## The request
Could you carry the section on above-the-fold load times across mobile operators forward, starting right after its last sentence?

++++ Document section ++++

Figure 4(1) also shows that the ATF time of BBC, Yahoo and Wikipedia exhibits a bimodal distribution. We investigated this aspect further by observing the ATF time of these websites from different operators. For instance, Fig. 4(2) shows the distribution of the ATF time of Yahoo across the different MNOs approximated using the two approaches. The result reveals that in the Norwegian MNOs, Yahoo takes longer to show the contents in the above-the-fold area. As such, the bimodal distribution of ATF time is due to the difference observed in the operators across different country. The impact of the longer download time of the objects in the above-the-fold area is reflected in the ATF_p time of the websites. For the other two websites we see a difference across the operators. That is, the bimodal distribution happens in all operators. Figure 4(2) and 3(1) also show that the Swedish operator roaming in Norway has a similar QoE with the native Swedish operator. As such, the home-routed roaming [29] configuration does not have much impact on the QoE when the user travels relatively small distances (i.e., between Norway and Sweden).

++++ Recorded data ++++

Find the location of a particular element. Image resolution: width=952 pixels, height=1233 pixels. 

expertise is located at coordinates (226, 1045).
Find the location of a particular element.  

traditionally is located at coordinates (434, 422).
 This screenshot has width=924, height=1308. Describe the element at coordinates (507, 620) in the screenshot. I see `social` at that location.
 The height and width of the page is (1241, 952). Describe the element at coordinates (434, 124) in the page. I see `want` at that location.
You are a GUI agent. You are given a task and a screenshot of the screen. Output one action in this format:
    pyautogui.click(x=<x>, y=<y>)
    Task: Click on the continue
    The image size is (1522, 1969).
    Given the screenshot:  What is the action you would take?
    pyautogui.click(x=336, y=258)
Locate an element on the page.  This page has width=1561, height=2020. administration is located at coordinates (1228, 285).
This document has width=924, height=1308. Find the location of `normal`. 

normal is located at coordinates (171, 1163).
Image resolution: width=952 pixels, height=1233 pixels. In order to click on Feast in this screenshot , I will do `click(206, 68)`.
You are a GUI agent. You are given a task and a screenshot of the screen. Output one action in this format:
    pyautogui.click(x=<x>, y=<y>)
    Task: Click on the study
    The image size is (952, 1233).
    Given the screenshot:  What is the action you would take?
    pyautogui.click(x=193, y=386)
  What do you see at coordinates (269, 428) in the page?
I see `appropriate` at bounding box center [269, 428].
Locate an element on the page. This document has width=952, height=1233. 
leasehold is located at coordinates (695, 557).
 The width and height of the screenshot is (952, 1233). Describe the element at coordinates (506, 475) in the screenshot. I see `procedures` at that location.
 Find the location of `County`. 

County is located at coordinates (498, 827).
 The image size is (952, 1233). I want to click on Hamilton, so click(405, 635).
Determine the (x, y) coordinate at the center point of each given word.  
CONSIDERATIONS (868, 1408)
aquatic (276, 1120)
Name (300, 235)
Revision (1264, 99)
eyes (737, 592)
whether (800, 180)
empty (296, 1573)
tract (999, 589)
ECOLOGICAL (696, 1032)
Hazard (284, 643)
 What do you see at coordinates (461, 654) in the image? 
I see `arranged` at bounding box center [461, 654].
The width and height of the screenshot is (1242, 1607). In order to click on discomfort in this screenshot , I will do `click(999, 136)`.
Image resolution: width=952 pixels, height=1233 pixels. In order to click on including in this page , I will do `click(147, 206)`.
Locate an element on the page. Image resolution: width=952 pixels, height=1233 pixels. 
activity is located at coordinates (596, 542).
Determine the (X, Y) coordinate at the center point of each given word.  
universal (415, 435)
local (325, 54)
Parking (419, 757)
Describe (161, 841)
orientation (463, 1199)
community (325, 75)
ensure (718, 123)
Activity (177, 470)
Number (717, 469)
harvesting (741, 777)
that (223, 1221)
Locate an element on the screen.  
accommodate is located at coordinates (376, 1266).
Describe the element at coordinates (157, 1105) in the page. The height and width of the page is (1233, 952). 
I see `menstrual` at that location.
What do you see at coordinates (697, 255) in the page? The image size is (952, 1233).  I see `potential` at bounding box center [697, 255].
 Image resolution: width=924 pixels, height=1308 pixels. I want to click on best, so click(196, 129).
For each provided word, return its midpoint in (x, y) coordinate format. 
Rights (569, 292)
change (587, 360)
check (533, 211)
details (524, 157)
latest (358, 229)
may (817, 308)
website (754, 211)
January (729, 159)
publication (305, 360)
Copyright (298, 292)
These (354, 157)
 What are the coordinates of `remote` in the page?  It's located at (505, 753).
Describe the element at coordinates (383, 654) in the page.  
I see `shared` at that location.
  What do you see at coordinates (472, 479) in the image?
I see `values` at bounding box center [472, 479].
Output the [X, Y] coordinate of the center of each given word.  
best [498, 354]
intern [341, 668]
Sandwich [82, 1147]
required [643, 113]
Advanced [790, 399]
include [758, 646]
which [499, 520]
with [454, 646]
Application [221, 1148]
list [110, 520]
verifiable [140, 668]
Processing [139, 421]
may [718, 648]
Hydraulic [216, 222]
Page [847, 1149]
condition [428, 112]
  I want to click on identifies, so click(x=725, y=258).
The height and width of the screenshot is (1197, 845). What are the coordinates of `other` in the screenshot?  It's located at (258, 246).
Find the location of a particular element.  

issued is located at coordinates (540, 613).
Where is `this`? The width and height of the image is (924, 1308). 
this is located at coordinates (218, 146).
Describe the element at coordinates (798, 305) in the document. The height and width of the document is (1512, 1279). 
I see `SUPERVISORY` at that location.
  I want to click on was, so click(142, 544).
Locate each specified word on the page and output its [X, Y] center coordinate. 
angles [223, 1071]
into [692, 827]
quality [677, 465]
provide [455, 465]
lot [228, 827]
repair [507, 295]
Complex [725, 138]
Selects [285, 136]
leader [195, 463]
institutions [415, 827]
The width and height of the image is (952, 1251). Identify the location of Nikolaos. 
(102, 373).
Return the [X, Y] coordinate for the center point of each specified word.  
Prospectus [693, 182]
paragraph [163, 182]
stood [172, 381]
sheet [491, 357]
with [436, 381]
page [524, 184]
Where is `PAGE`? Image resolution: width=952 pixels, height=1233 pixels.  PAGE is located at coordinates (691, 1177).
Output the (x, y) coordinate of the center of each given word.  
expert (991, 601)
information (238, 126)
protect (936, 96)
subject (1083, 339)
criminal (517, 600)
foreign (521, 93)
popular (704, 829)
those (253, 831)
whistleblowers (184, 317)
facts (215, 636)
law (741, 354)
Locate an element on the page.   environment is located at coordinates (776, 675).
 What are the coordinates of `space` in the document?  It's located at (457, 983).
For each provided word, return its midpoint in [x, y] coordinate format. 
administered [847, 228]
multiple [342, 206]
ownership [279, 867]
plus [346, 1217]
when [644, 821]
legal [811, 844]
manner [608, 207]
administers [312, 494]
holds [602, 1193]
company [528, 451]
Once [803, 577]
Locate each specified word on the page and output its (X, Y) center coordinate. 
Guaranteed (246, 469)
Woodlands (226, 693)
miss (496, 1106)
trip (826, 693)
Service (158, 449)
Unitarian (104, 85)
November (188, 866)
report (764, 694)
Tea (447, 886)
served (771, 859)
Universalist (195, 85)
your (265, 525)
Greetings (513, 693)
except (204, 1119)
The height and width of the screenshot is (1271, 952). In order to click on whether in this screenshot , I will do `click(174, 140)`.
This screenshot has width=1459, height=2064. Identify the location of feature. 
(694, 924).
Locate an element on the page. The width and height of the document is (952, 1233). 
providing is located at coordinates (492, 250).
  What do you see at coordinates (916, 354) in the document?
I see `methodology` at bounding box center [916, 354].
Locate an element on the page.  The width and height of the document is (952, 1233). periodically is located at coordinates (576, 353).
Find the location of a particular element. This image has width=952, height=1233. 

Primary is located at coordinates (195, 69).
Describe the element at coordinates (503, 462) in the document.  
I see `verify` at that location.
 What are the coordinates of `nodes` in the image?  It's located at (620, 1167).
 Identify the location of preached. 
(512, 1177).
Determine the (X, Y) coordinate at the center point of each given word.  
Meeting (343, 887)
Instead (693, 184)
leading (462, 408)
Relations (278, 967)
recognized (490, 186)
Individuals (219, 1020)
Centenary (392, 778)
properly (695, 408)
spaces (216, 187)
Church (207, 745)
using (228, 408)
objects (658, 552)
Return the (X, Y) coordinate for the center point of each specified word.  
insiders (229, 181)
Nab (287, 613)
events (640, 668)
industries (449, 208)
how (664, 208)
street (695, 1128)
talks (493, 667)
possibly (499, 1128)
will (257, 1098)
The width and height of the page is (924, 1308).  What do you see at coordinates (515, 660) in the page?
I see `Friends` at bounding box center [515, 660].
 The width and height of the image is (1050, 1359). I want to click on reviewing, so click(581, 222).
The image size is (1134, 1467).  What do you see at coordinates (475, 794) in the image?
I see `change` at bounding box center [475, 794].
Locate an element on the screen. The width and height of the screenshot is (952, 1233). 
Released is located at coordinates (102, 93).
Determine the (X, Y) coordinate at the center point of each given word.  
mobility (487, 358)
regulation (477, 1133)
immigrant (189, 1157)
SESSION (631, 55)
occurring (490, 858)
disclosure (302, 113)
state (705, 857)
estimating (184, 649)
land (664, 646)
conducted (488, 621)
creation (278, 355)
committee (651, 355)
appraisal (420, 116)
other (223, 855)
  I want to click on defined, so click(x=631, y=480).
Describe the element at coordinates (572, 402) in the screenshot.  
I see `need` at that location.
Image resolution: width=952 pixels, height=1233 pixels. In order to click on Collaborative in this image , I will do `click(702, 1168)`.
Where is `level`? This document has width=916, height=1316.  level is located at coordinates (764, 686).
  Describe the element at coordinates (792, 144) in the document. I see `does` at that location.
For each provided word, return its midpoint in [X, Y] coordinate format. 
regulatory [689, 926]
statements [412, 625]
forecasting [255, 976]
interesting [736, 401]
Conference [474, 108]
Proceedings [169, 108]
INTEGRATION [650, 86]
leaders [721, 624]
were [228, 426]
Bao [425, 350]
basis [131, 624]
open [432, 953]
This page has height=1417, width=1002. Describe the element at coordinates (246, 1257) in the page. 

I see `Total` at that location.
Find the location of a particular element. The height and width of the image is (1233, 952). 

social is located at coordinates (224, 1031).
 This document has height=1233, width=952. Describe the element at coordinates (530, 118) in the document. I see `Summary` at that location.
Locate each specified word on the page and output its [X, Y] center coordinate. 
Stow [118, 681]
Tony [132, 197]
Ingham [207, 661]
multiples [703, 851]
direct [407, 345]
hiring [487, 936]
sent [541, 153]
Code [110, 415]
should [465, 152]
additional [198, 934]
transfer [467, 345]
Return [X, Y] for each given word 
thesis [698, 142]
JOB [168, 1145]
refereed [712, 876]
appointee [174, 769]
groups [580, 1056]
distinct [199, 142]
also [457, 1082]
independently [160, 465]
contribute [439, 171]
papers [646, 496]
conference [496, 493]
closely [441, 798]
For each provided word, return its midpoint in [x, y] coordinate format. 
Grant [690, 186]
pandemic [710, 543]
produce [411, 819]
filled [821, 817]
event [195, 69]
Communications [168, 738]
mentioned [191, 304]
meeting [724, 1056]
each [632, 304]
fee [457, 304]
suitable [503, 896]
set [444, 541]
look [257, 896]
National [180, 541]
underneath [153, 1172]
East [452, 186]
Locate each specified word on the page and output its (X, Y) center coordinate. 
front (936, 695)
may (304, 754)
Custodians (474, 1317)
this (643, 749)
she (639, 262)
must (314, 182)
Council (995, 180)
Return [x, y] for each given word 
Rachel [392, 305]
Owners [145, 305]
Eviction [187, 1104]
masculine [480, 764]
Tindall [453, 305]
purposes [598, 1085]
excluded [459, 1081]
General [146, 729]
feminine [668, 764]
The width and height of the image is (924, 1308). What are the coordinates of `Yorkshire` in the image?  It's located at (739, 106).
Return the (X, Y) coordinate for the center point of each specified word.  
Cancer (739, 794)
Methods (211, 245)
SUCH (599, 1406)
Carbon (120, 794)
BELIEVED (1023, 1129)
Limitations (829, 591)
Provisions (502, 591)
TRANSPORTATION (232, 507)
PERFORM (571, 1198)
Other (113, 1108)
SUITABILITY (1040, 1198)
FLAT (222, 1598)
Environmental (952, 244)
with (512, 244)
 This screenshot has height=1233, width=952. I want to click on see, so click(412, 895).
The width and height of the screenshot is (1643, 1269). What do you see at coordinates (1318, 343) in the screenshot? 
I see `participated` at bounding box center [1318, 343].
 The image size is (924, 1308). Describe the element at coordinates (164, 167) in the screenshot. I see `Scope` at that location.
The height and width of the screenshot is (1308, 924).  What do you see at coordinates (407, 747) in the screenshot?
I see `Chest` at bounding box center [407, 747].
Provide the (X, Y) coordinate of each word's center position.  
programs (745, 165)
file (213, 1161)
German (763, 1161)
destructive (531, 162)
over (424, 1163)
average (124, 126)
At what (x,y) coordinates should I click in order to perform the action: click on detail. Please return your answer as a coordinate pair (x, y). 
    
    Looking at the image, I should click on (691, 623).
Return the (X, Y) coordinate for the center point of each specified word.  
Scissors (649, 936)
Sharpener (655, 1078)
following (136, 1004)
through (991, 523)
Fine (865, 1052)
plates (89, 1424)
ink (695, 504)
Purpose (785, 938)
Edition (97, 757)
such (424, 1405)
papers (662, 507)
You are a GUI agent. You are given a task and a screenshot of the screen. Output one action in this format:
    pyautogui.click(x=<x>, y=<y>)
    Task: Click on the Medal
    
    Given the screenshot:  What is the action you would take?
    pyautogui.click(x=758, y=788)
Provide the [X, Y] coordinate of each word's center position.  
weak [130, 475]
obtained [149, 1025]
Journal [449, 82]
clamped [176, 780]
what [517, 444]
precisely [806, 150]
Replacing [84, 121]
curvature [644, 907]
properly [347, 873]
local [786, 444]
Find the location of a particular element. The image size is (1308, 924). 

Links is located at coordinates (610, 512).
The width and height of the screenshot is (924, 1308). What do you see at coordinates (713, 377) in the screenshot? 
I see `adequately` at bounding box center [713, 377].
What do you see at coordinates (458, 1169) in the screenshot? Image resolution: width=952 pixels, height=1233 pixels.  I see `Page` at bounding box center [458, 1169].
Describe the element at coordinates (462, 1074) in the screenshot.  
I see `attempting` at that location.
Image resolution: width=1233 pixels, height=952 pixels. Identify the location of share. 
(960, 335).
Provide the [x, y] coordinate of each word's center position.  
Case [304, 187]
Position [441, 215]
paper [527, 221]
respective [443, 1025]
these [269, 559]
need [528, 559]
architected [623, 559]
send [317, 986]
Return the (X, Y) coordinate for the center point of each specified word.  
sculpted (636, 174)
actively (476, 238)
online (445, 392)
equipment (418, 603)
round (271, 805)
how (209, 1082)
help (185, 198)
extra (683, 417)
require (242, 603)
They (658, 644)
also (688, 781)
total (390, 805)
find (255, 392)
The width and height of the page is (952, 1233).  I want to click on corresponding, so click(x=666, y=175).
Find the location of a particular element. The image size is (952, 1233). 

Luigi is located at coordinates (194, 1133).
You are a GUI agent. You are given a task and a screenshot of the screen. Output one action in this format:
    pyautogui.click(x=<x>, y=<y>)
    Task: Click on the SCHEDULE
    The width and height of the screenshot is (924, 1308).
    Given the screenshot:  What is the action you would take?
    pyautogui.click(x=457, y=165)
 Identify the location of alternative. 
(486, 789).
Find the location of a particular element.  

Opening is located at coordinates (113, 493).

++++

## Written response
3.4 Web QoE Under Mobility Conditions

Figure 5(1) shows the distribution of the ATF time of the websites under mobility scenario as approximated using the two methods. The results show that ATF time of the websites measured from nodes deployed in trains and buses are similar to that of the nodes deployed in homes and offices. However, the variation in ATF time across different MNOs is relatively higher under mobility scenario.

The nodes deployed in trains can be online even though the trains are at the garage; hence some nodes may not be moving in some cases. Figure 5(2) shows the ATF time and PLT of websites from buses and trains which were moving while the measurement was conducted. The result shows that most of the websites have almost similar PLT in a mobile and a stationary situation. However, the ATF time of some of the websites is relatively longer in mobility scenario. For instance, in the median case, the ATF time of Microsoft, Yahoo, Reddit, and Facebook is 0.3 to 1 s longer under mobility condition. Yahoo shows different behavior in the ATF time from stationary and mobile nodes. That is, 60% of the measurements from the mobiles nodes, and 40% of the measurements from the stationary nodes show a drastic change (more than 7 s difference) of the ATF time. To understand the causes for this drastic change we analyzed the ATF time of this website at each operator. We found that in the Norwegian operators Yahoo takes longer time to show the contents in the above-the-fold area. One of the causes for this could be the IP path length between the operators and the Yahoo content server. Using a traceroute measurement we analyzed the IP path lengths that the nodes traverse to reach the web servers from different locations. We observed that the nodes hosted in Norwegian operators traverse up to 20 IP hops to reach the Yahoo web server. Instead, other Swedish operators take a maximum of 16 IP hopes to reach Yahoo’s web server.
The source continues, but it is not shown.